Thursday, June 01, 2006

What Is There Is a Prayer

You'd have to have been living under a rock this last week to have missed the blogspherical uproar over the publication of the list of "Top 50 Conservative Songs," compiled by John J. Miller at The National Review. Amanda, Lance, Blue Girl and Kevin have all posted amusingly on it, and there's no need to add my own loud braying to the collective horse-laugh -- save to say that there are peabrains in this world who wouldn't know irony if it came up and bit them on their beDockered asses.

Tom Watson has also commented on it, and from his post there comes this little gem: Pete Townshend got wind of this list, and the appearance of his "Won't Get Fooled Again" at the top of it, and responded with a lovely little treatise on the dangers inherent in the interpretation of songs:
I am just a song-writer. The actions I carry out are my own, and are usually private until some digger-after-dirt questions my methods. What I write is interpreted, first of all by Roger Daltrey. Won't Get Fooled Again - then - was a song that pleaded '….leave me alone with my family to live my life, so I can work for change in my own way….'. But when Roger Daltrey screamed as though his heart was being torn out in the closing moments of the song, it became something more to so many people. And I must live with that. In the film Summer of Sam the song is used to portray white-boy 'street' idiocy; a kind of fascist absurdity, men swinging their arms over air-guitars and smashing up furniture. Spike Lee told my manager that '…he deeply understood Who music….'. What he understood was what he himself - like so many others - had made it. He saw an outrage and frustration, even a judgment or empty indictment in the song that wasn't there. What is there is a prayer.

6 comments:

The Viscount LaCarte said...

I think they thought Bush liked the song.

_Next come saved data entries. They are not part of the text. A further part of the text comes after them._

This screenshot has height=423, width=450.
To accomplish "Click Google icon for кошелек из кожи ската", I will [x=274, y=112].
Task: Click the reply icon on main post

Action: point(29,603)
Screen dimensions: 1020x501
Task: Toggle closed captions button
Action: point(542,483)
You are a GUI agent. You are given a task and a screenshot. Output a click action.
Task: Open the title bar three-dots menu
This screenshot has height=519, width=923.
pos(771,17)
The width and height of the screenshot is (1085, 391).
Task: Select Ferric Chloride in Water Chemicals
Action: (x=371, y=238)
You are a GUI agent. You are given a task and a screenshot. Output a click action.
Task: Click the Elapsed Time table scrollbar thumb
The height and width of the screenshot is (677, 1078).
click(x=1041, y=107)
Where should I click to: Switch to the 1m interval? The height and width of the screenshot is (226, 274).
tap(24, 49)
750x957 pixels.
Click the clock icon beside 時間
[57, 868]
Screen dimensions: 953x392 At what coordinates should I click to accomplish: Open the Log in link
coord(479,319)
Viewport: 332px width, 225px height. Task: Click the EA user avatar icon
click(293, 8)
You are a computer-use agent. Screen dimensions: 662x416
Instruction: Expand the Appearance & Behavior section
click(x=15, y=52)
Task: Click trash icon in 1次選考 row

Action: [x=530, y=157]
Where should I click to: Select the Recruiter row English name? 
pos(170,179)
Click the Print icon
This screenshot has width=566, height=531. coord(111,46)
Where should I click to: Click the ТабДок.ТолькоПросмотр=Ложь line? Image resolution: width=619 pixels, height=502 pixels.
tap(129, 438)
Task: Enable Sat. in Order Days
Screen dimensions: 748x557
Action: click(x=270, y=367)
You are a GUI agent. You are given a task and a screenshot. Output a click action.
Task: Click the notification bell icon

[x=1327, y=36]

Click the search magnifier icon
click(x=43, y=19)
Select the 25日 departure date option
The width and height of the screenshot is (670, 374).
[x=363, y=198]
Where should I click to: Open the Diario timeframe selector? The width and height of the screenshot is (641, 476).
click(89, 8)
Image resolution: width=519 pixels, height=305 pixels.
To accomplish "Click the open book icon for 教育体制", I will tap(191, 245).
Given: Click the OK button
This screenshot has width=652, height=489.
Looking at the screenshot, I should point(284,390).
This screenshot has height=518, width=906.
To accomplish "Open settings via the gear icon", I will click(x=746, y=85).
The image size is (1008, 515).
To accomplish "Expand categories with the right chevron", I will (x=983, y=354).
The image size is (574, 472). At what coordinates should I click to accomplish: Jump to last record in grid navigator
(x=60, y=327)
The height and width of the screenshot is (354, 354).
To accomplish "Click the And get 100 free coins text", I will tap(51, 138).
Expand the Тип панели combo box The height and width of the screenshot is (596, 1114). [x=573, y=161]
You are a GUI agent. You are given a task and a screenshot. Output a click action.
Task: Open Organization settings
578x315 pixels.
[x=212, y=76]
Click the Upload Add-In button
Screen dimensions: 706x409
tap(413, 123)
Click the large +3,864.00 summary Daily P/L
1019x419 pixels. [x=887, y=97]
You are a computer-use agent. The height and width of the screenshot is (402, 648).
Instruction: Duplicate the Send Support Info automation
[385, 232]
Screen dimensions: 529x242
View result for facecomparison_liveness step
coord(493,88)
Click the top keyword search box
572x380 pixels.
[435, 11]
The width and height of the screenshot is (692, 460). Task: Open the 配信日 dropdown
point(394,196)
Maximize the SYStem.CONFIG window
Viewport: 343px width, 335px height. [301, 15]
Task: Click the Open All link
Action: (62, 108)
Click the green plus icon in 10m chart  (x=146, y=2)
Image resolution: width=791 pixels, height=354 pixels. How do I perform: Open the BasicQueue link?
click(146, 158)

"There's an old saying in Tennessee -- I know it's in Texas, probably in Tennessee -- that says, fool me once, shame on -- shame on you. Fool me -- you can't get fooled again."

Anonymous said...

Spike Lee told my manager that '…he deeply understood Who music….'.

That line just cracks me up.

:)

Kevin Wolf said...

"beDockered" will be in the next edition of the OED. I know it will.

Anonymous said...

Townshend refused to let Michael Moore use "Wont Get Fooled Again" in Fahrenheit 9/11. To be used at the end after Bush says :
"There's an old saying in Tennessee -- I know it's in Texas, probably in Tennessee -- that says, fool me once, shame on -- shame on you. Fool me -- you can't get fooled again."

A shame really since it was so apt.

darwin524 said...

I love Pete, but I believe this recollection of his about as much as I believe John sez "Lucy in the Sky with Diamonds" wasn't about acid.

It is the artist's perogative to say whatever s/he wants to about "what that song was about".

But, that said, I *am* firmly convinced that John was visited by God on a flaming pie saying "From this day forward thou art Beatles with an 'A'." There are some things so obvious they must be true.